Cinéma. Tilo Koto, la réalité du voyage
C’est le 15 décembre que sort Tilo Koto. Un film co-produit par Rachid Bouchareb et consacré au traumatisme de ces « voyageurs » qui tentent de rejoindre l’Europe.
La torture, l’esclavage, le racket, les violences. Cette souffrance, Yancouba Badji la raconte face à la caméra de Sophie Bachelier et Valérie Malek et la projette sur ses toiles. Les mots sont rares, c’est par la peinture qu’il exprime toutes ces violences dont il a été victime ou témoin. Une manière de faire comprendre ce qu’il n’a plus la force de dire. Besoin de créer toujours. « Après ce que je venais de vivre, c’était le moment de dire mes colères, mes maux ».
Aujourd’hui, Yancouba Badji expose son travail dans des centres d’art contemporain et cherche à réunir des fonds pour son projet en Casamance. En mandingue, « Tilo Koto » cela signifie « sous le soleil ». C’est le nom du film mais aussi de ce projet porté par Yancouba Badji : un centre culturel pour la jeunesse situé à Goudomp, en Casamance, « sur le terrain que nous avait laissé notre père ».

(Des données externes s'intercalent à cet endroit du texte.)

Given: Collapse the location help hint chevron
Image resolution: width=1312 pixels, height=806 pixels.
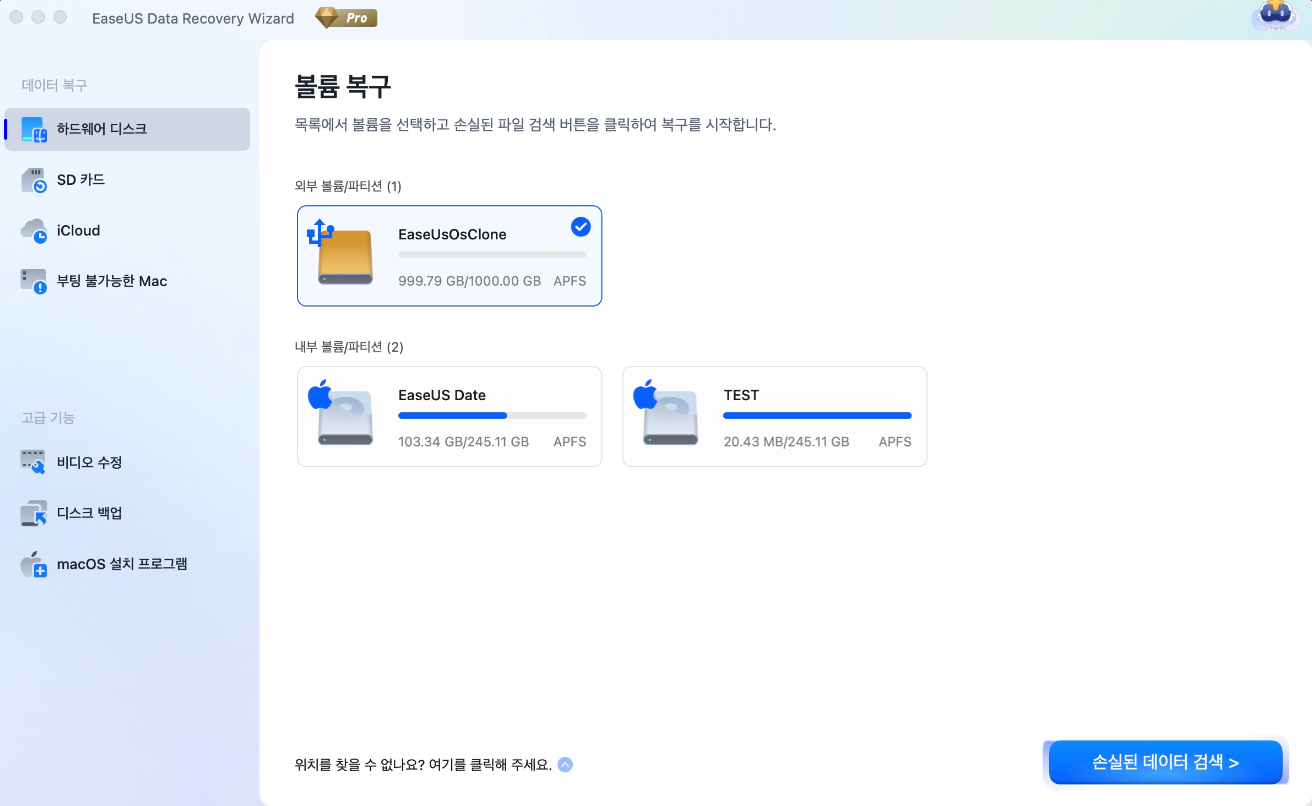Looking at the screenshot, I should pyautogui.click(x=565, y=764).
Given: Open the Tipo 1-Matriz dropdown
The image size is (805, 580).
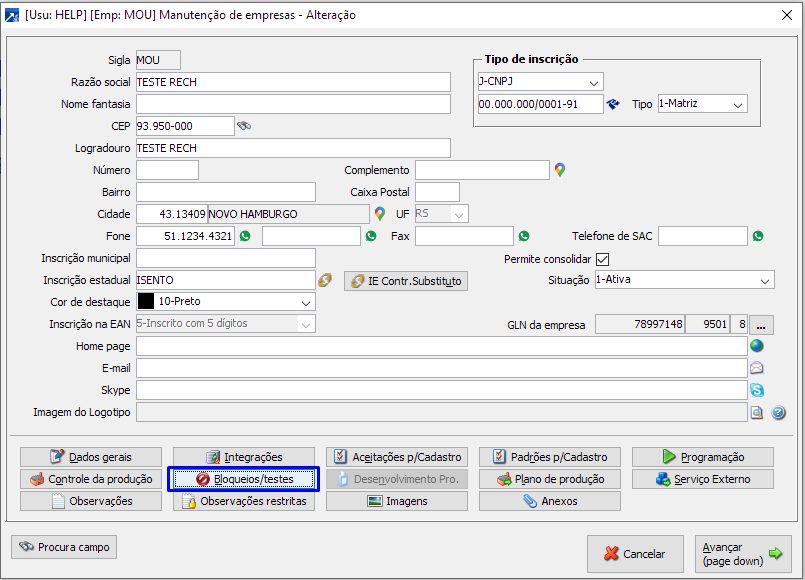Looking at the screenshot, I should coord(738,104).
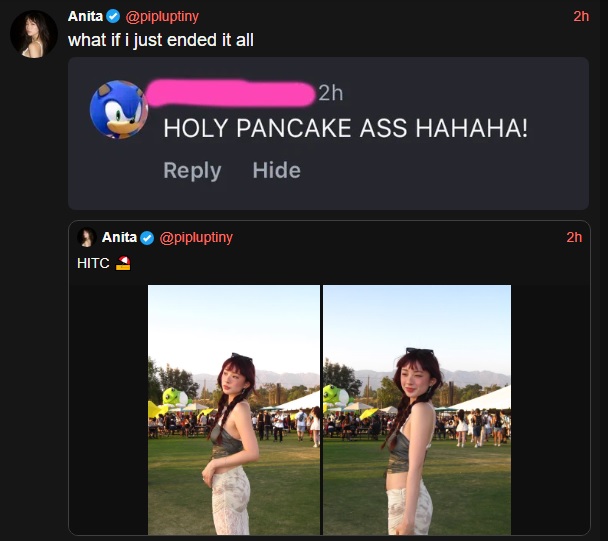Open the top post's 2h timestamp

581,16
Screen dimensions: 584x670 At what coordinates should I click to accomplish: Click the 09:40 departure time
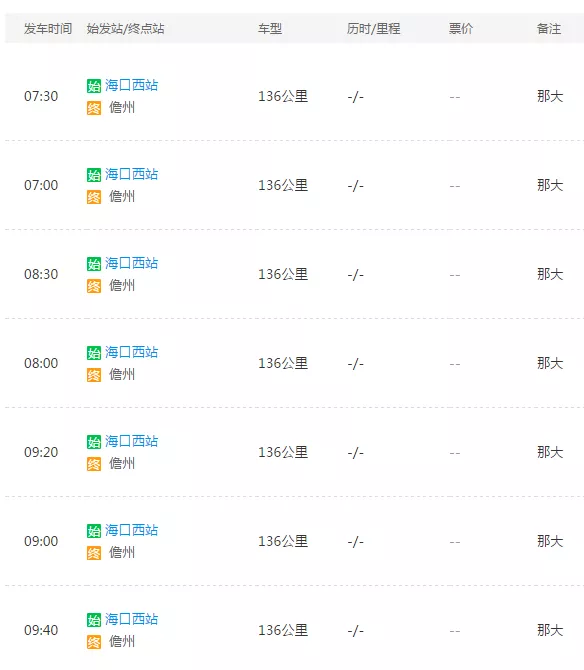point(41,630)
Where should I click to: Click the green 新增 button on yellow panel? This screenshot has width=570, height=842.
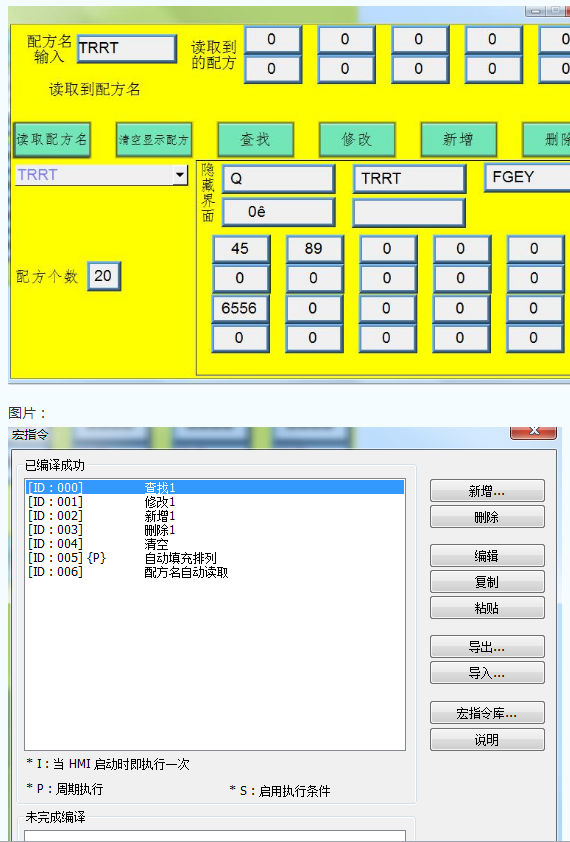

Il veut aussi « faire passer le message » à cette jeunesse. « Si j’avais su ce qu’il se passe en Libye, je n’y serai jamais allé. Il faut que les jeunes voient la réalité du voyage ». Trop de mensonges sur le chemin de la Libye pour accéder à l’Europe, « le chemin clandestin est mauvais », comme il le fredonne dans le film.
Yancouba Badji raconte la torture dans les prisons libyennes, la traite des femmes, leurs prostitutions pour un pot de yaourt ou un morceau de pain. Il évoque aussi « le bateau du diable », ces embarcations de fortune qu’il aura empruntées quatre fois pour tenter de rejoindre le vieux continent.
Neuf mois d’horreur
Le film naît grâce à l’alerte lancée par le docteur Mongi Slim, responsable régional du Croissant Rouge tunisien. « À Médenine, à quelques kilomètres de la frontière libyenne, le centre Al Hamdi est débordé, les jeunes affluent, ils fuient la Libye. Il faut venir recueillir ces témoignages terribles », écrit-il aux réalisatrices.
Dans ce centre, Sophie Bachelier et Valérie Malek vont faire la rencontre de Yancouba Badji. Cet homme a quitté la Gambie où il travaillait depuis dix-sept ans après avoir fui la guerre en Casamance. Il a rejoint le Mali en bus puis traversé le Burkina Faso jusqu’au Niger. Il finit par rejoindre la Libye où il vivra neuf mois d’horreur.
Il tente de fuir à quatre reprises, vers l’Italie, avant d’être arrêté par la marine tunisienne et conduit au centre de Médenine. Pas facile ensuite d’accepter de rentrer au pays, « les poches vides », de décider de cesser ce « voyage absurde ». Son retour sera rendu possible grâce à l’aide de l’Organisation internationale pour les migrations.
Une exposition des œuvres peintes de Yancouba Badji aura lieu à la galerie Talmart (22, rue du Cloître Saint-Merri, 75004 Paris), du 23 décembre 2021 au 15 janvier 2022.